4H).Knockdown of SYK in raw264.7 cells resulted in decreased secretion of IL1β in response to LPS in vitro (Figure S3F). Pre-treatment of mice with MCC950 (a NLRP3 inflammasome inhibitor) (20 mg/kg, ip) or Anakinra (an interleukin-1 receptor (IL-1R) antagonist) (20 mg/kg, ip) before IR,alleviated liver injury after IR (Figure S3G, H), reduced the production of NLRP3 inflammasomes (Figure S3I),and diminished NETs formation in the liver (Figure S3J-L).In vitro, BMDMs transfected with siSYK were treated with LPS + ATP, followed by incubation in fresh medium without LPS or ATP for 1 hour to allow the release of pro-inflammatory factors.Then, neutrophils were transferred to the macrophage culture medium.We observed that knocking down SYK in macrophages reduced the NETs formation induced by macrophages. Addition of IL1β (100 ng/ml) (Sigma, I5271-5UG) reversed the inhibitory effect of GS-9973 on NETs formation (Fig.

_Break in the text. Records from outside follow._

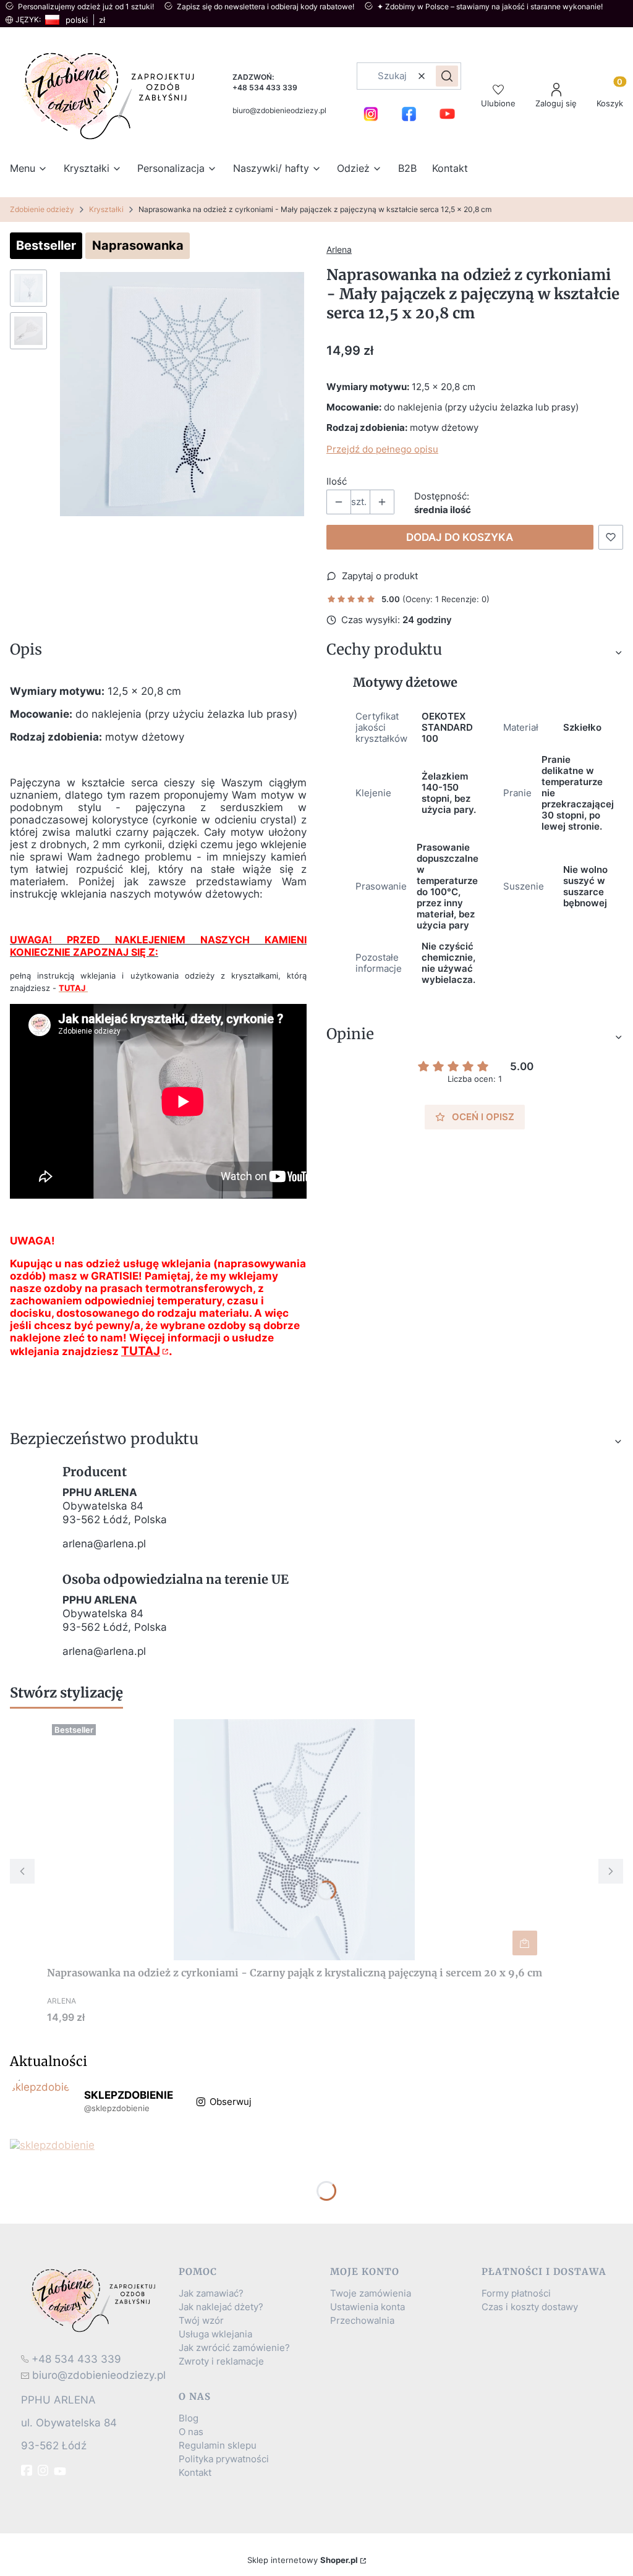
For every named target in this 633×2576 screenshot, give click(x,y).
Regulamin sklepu (218, 2445)
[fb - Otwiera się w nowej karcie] (28, 2470)
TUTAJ (140, 1351)
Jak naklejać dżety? (221, 2307)
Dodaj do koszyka (459, 537)
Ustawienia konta (367, 2307)
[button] (447, 76)
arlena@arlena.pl (104, 1543)
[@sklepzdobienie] (41, 2102)
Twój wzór (201, 2320)
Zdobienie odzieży (42, 209)
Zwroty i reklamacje (221, 2361)
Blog (188, 2418)
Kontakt (195, 2472)
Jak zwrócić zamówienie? (234, 2347)
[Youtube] (61, 2471)
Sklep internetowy (302, 2560)
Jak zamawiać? (211, 2293)
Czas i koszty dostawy (530, 2307)
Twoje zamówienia (370, 2293)
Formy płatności (516, 2293)
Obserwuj (231, 2101)
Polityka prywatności (224, 2459)
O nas (191, 2432)
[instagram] (44, 2470)
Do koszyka (524, 1943)
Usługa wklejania (215, 2334)
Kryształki (106, 209)
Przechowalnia (362, 2320)
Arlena (339, 249)
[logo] (95, 2300)
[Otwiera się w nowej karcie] (370, 114)
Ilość (336, 481)
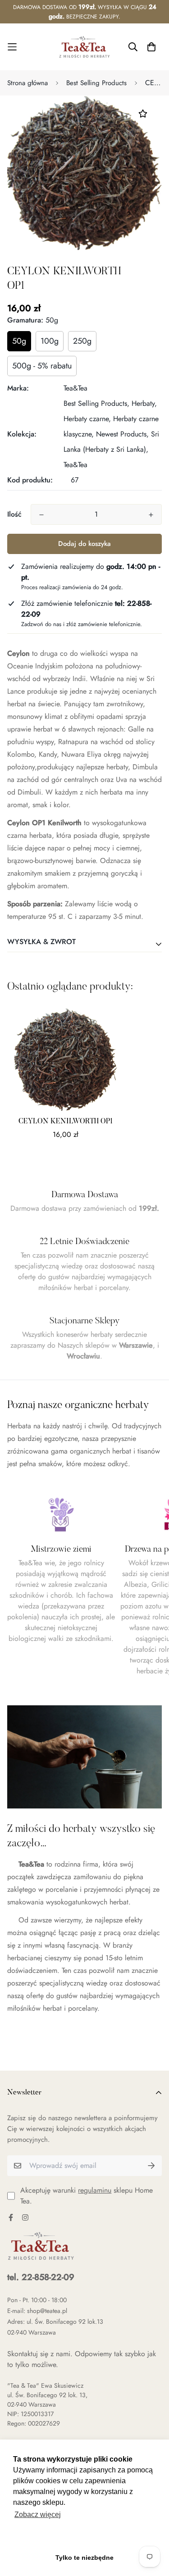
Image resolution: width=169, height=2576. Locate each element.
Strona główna (27, 83)
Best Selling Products (96, 83)
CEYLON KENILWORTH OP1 (65, 1121)
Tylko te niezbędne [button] (84, 2557)
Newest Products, (122, 434)
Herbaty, (144, 403)
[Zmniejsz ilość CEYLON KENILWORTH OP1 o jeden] (41, 514)
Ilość (14, 514)
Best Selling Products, (96, 403)
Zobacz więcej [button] (37, 2514)
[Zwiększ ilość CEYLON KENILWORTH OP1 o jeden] (151, 514)
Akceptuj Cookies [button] (84, 2537)
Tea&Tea (75, 388)
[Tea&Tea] (84, 46)
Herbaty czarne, (87, 418)
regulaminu (94, 2190)
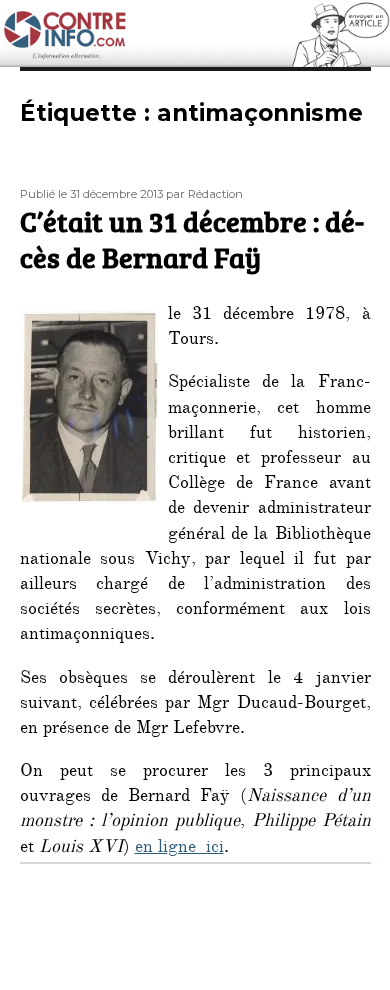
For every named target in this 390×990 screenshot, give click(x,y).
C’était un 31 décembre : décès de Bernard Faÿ (192, 239)
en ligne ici (179, 849)
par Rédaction (204, 194)
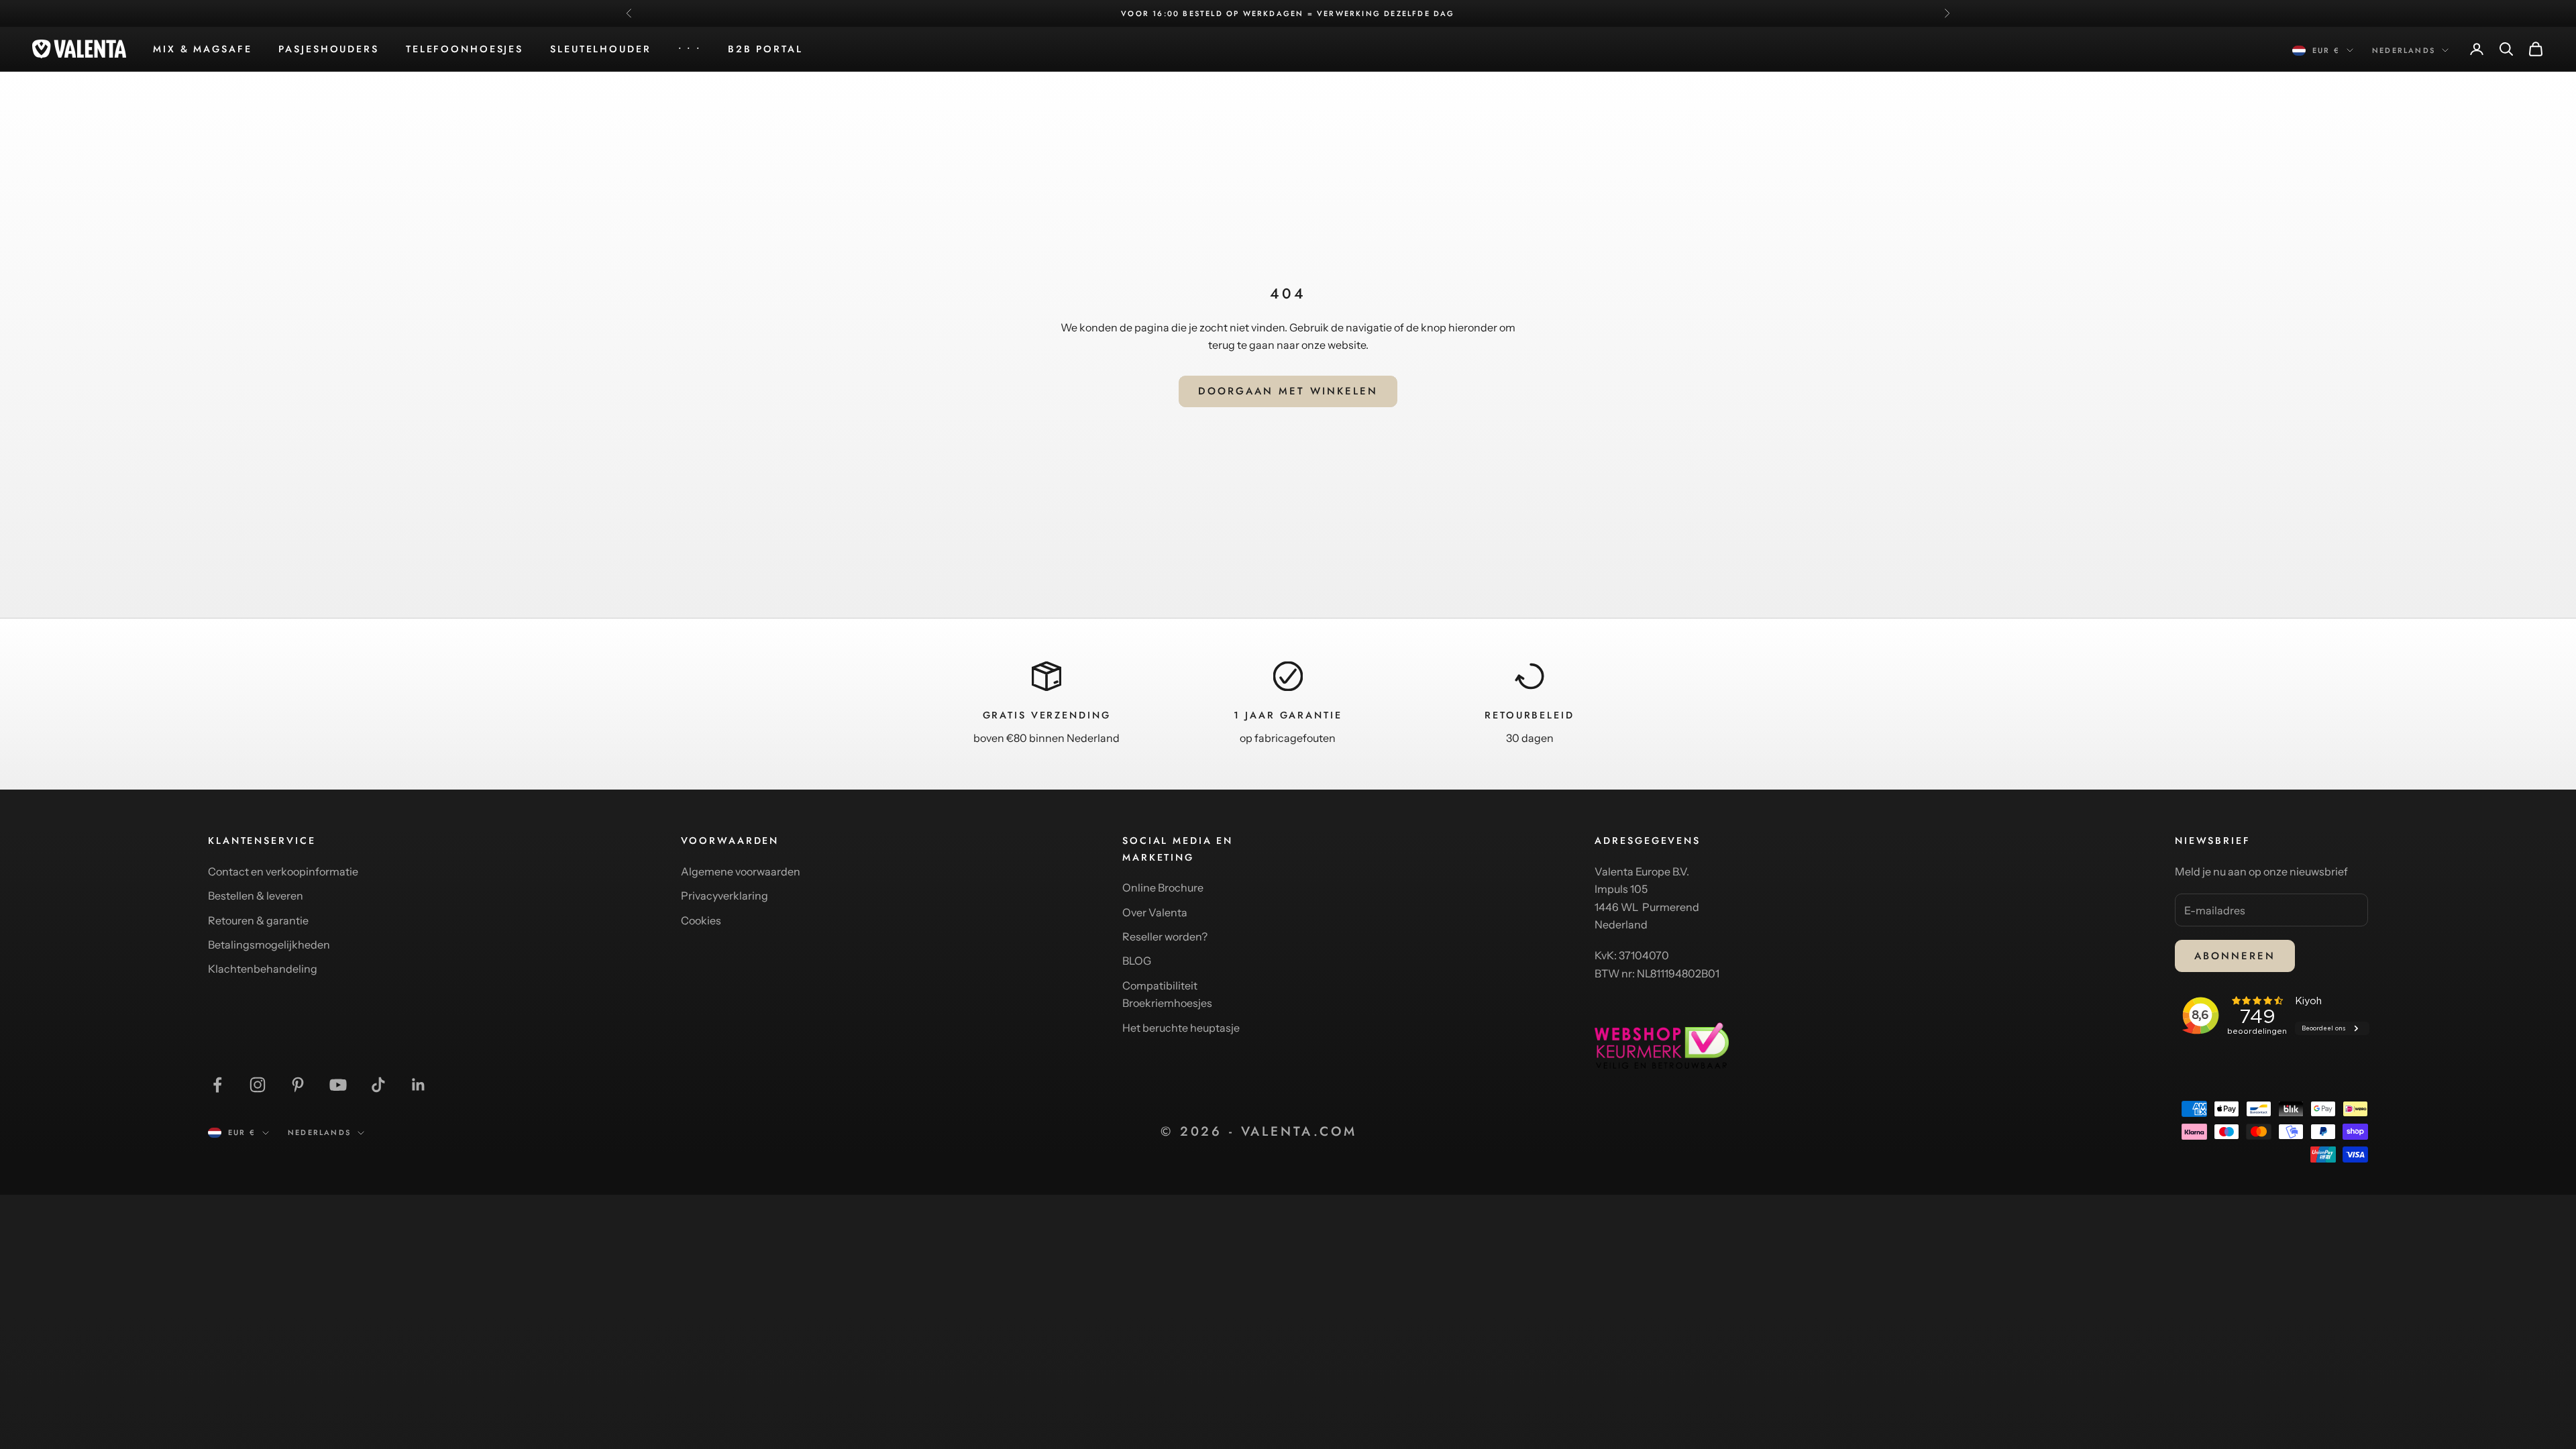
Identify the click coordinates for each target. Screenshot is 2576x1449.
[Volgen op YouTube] (338, 1084)
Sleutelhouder (600, 49)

4I).These findings suggest that GS-9973 can diminish NETs formation by inhibiting SYK-mediated activation of the NLRP3 inflammasome and IL1β in macrophages.
GS-9973 alleviates IR-driven liver tumor recurrence.
We have previously shown that targeting SGK1 alleviates recurrence of liver metastasis after hepatic IR[6].To investigate the effect of pharmacological inhibition of SYK on liver tumor recurrence after IRI, we established standardized mouse models of colorectal liver metastasis(CRLM) and HCC recurrence.Mice were pre-treated with GS-9973 via intraperitoneal injection, followed by splenic injection of MC38 or Hepa1-6 cells 4 hours later.After 15min of circulation, the spleen was ligated and removed, and 70% hepatic ischemia-reperfusion was performed simultaneously.GS-9973 was intraperitoneally injected once 3 days after surgery, and the liver was harvested 2 weeks later.We observed that GS-9973 significantly reduced liver tumor metastasis and recurrence(Fig. 5A), and detected a decrease in NETs formation in liver tissues (Fig. 5C-F), a reduction in the proportion of neutrophils in tumor tissues (Fig. 5B).Furthermore, the phosphorylation levels of SYK and STAT3 in neutrophils were notably downregulated (Fig. 5H, I).Mouse bone marrow neutrophils were pretreated with GS-9973 or DMSO and co-cultured with MC38 or Hepa1-6.The results showed that GS-9973 significantly reduced the formation of NETs in the co-culture system (Fig. 5G).It is known that Tumor-associated neutrophils (TAN) in HCC induce CD4 + T cells to express TGFβ, which promotes Treg cell differentiation and T cell exhaustion, thereby suppressing anti-tumor immune responses[37].We also observed a decrease in the number of Treg cells in tumor tissues after inhibiting SYK(Fig. 5J).Meanwhile,the mRNA and protein levels of TGFβ were significantly down-regulated in liver tumor tissues of GS9973-treated mice (Fig. 5K,L).Therefore, we speculate that inhibiting SYK mitigates liver tumor metastasis by reducing the recruitment of neutrophils and the formation of NETs.Additionally, by downregulating TGFβ, it affects the recruitment of Treg cells in tumor tissue, further reducing tumor metastasis.
Expression of peripheral P-SYK associated with the prognosis of patients after liver surgery.
To explore whether the abundance of SYK can serve as a predictor for the prognosis of patients undergoing partial hepatectomy,we collected peripheral blood samples from patients on the first day after hepatectomy, and measured the mean fluorescence intensity (MFI) of P-SYK in peripheral blood neutrophils by flow cytometry.We found that P-SYK expression in neutrophils was significantly increased postoperatively compared to preoperative levels (Fig. 6A-B).Moreover, the MFI of P-SYK in peripheral blood was positively correlated with the postoperative serum ALT and AST levels(Fig. 6C-D).In summary, our study suggests that SYK in neutrophils and macrophages is a promising target for alleviating liver IR injury and preventing liver tumor recurrence.GS-9973, as a specific small molecule inhibitor of SYK, may provide additional benefits for patients with liver cancer (Fig. 6E).